Recently, a study demonstrated that FABP5 has been obviously increased in the mouse brain after I/R stimulation (Guo and Kawahata 2021). In addition, FABP5 has been reported to cause cell death under oxidative stress in glial cells (Cheng and Kawahata 2020). Consistent with the published report (Guo and Kawahata 2021), our finding revealed that FABP5 was obviously augmented in PC12 cells after OGD/R stimulation. Moreover, under OGD/R condition, knocked down of FABP5 could strengthen PC12 cells viability and migration abilities, and attenuate the inflammation, oxidative stress and apoptosis of PC12 cells. Furthermore, our results suggested that FABP5 level was diminished by progesterone in OGD/R-induced PC12 cells, which was consistent with the reduction of FABP5 expression reported in CTD website.

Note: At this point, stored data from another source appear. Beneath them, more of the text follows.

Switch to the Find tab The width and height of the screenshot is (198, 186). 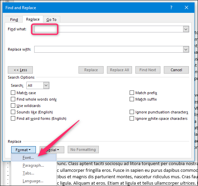click(14, 20)
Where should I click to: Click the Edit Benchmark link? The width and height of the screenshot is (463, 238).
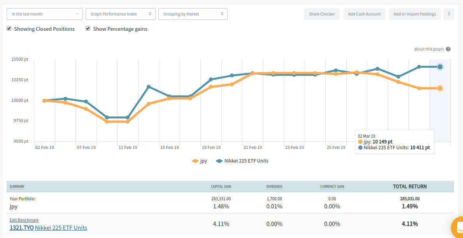click(24, 220)
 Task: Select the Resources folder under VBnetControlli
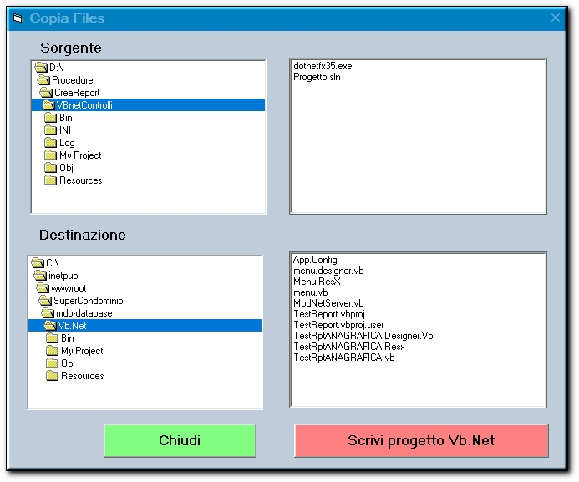point(80,180)
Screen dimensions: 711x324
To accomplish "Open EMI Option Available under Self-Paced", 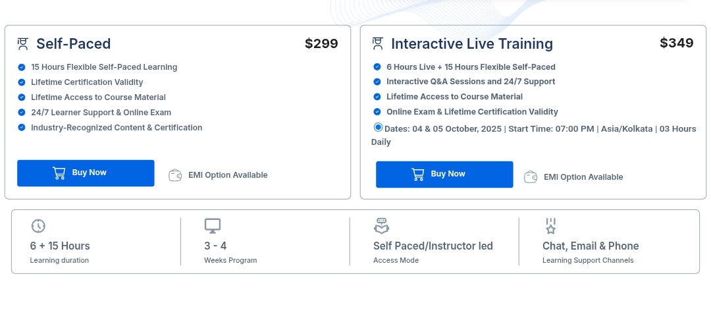I will tap(228, 175).
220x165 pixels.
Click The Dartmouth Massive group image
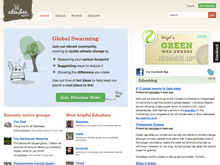coord(8,141)
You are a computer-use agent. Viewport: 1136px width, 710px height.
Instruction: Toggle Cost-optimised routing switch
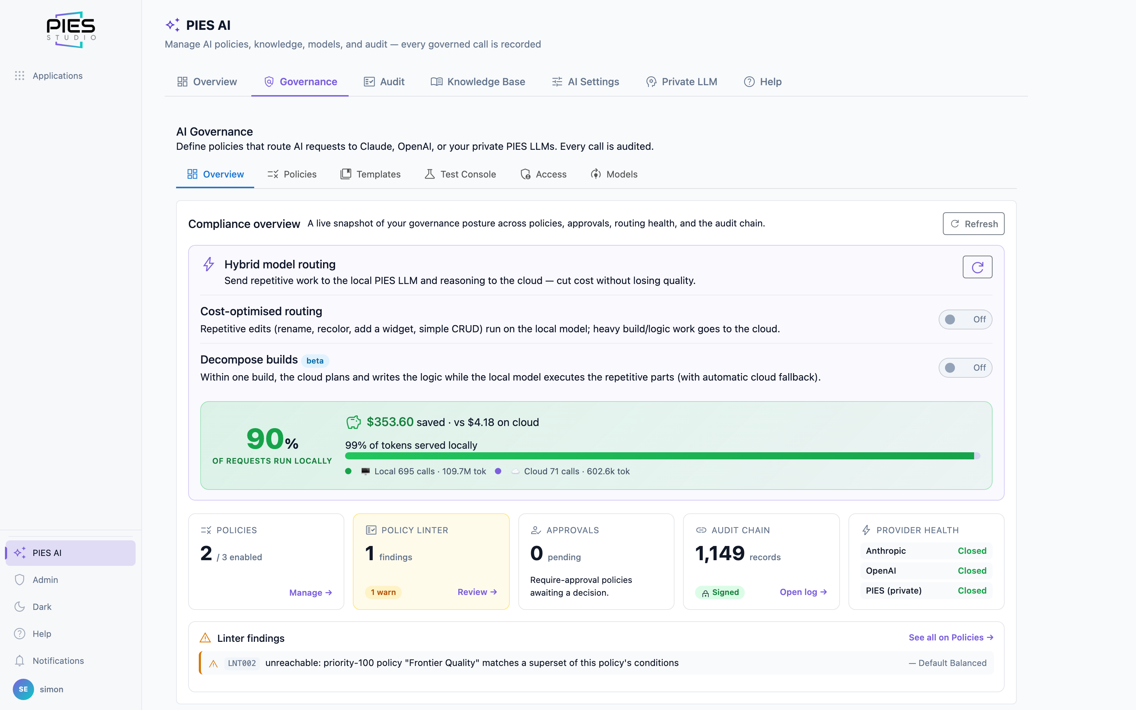965,319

Inflammatory factors have been found to be important contributing mediators in cerebral ischemic injury (Liu et al. 2015). Moreover, a recent study suggested that TLR4 could contribute to I/R induced inflammatory response (Zhang and Song 2020). Nuclear factor-kappa B (NF-κB) has been reported to take part in some cellular behaviors such as inflammation, cell apoptosis and immune response (Zhu et al. 2018). Additionally, NF-κB has been found to modulate the generation of numerous pro-inflammatory factors in neuronal cells, such as IL-1β, IL-6 and TNF-α (Hwang et al. 2015). All the background emphasized the significance of TLR4/ NF-κB pathway in inflammatory-related diseases. In our study, we discovered that TLR4 and p-P65 NF-κB expression levels were obviously augmented in PC12 cells-triggered by OGD/R. Progesterone has been reported to alleviate temporomandibular joint inflammation via suppression of NF-κB pathway in ovariectomized rats (Xue et al. 2017). Moreover, progesterone has been found to downregulate the cortical levels of these factors related to TLR4/NF-κB signaling pathway in the early brain injury (Wang et al. 2011). Herein, our results suggested that the increased levels of TLR4 and p-P65 NF-κB in OGD/R-triggered PC12 cells have been suppressed after progesterone administration.

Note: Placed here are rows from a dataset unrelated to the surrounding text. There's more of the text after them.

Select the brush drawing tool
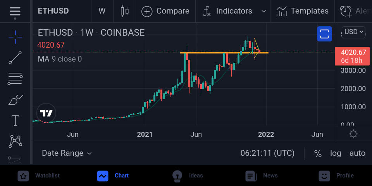This screenshot has height=186, width=372. click(15, 100)
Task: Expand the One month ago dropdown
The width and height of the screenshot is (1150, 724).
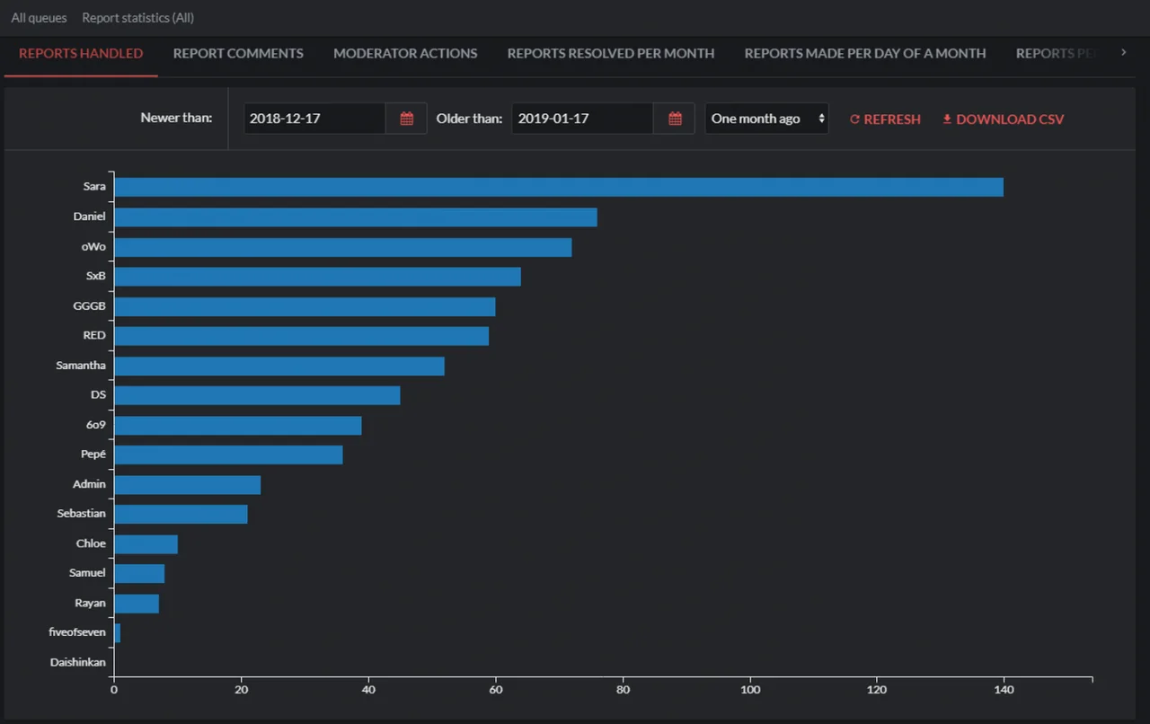Action: 765,119
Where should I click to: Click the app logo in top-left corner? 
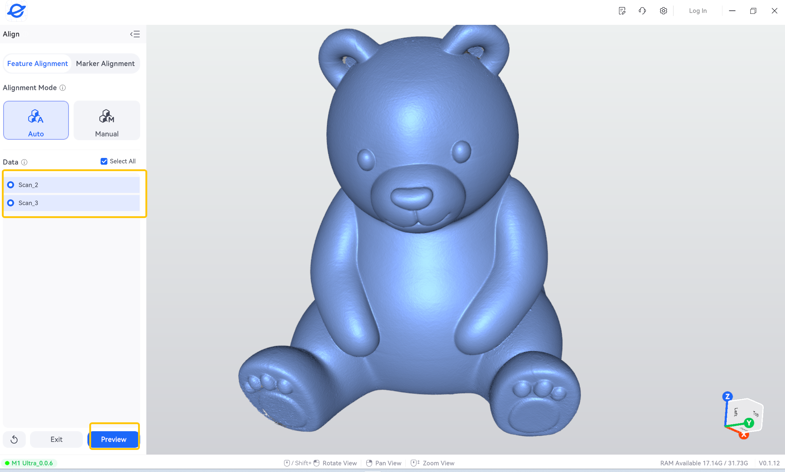pyautogui.click(x=16, y=11)
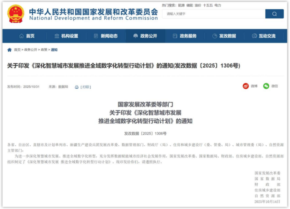The height and width of the screenshot is (209, 290).
Task: Click the printer icon beside 打印
Action: 76,87
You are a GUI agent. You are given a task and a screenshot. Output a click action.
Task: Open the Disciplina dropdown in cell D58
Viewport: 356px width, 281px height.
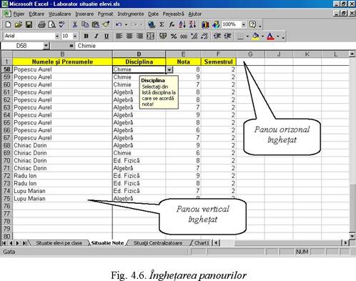[x=169, y=69]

Although we have made some discoveries, there are still some deficiencies in the article that need to be pointed out. First, our results were achieved just based on functional experiments on PC12 cells in vitro, which need to be further confirmed in animals in the future. Second, the function of progesterone in OGD/R-induced PC12 cells is not only depended on FABP/TLR4/NF-κB pathway, and more molecular mechanisms need to be explored.

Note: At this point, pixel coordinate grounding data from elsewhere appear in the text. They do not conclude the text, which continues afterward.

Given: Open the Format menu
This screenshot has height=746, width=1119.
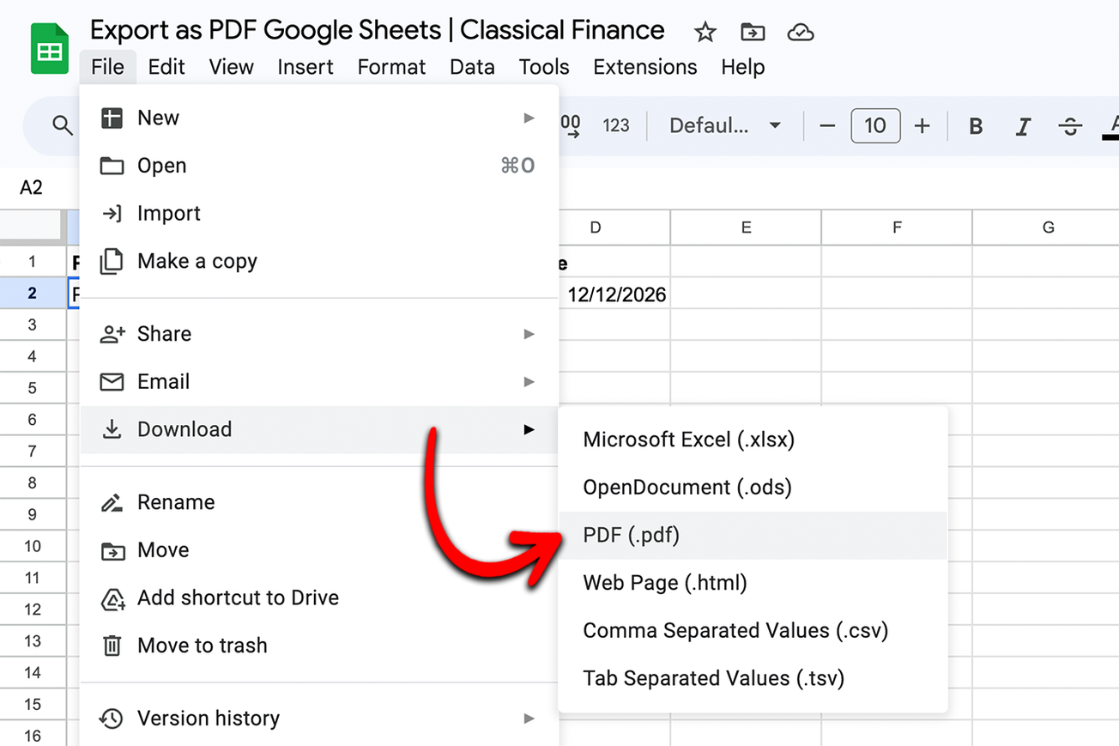Looking at the screenshot, I should point(391,67).
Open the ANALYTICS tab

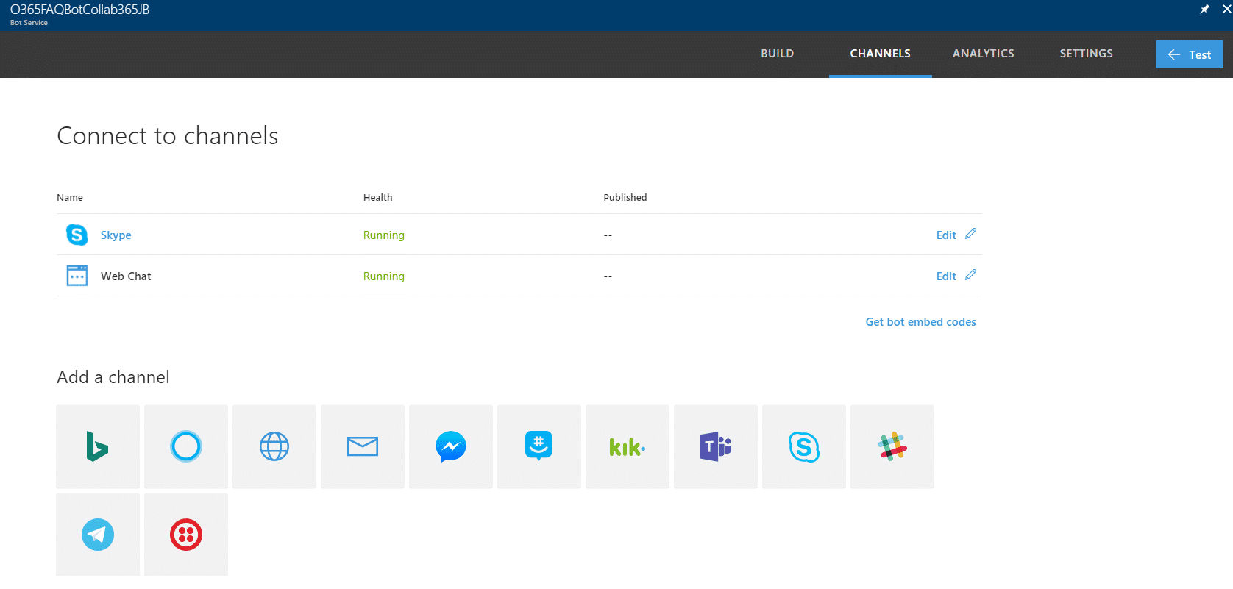(x=983, y=54)
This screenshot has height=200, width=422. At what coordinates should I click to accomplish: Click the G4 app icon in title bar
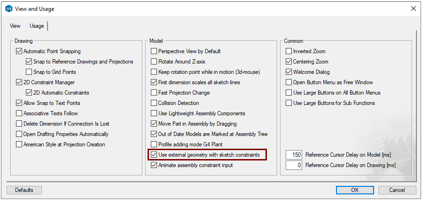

In summary, we discovered that the supplementation of progesterone could mitigate the damage of PC12 cells caused by OGD/R, whereas the increased expression of FABP5 in OGD/R-induced PC12 cells can be suppressed after the administration of progesterone, and knocked down of FABP5 consolidated the protective function of progesterone on OGD/R-triggered PC12 cells; additionally, the TLR4/NF-κB pathway related proteins were influenced by progesterone.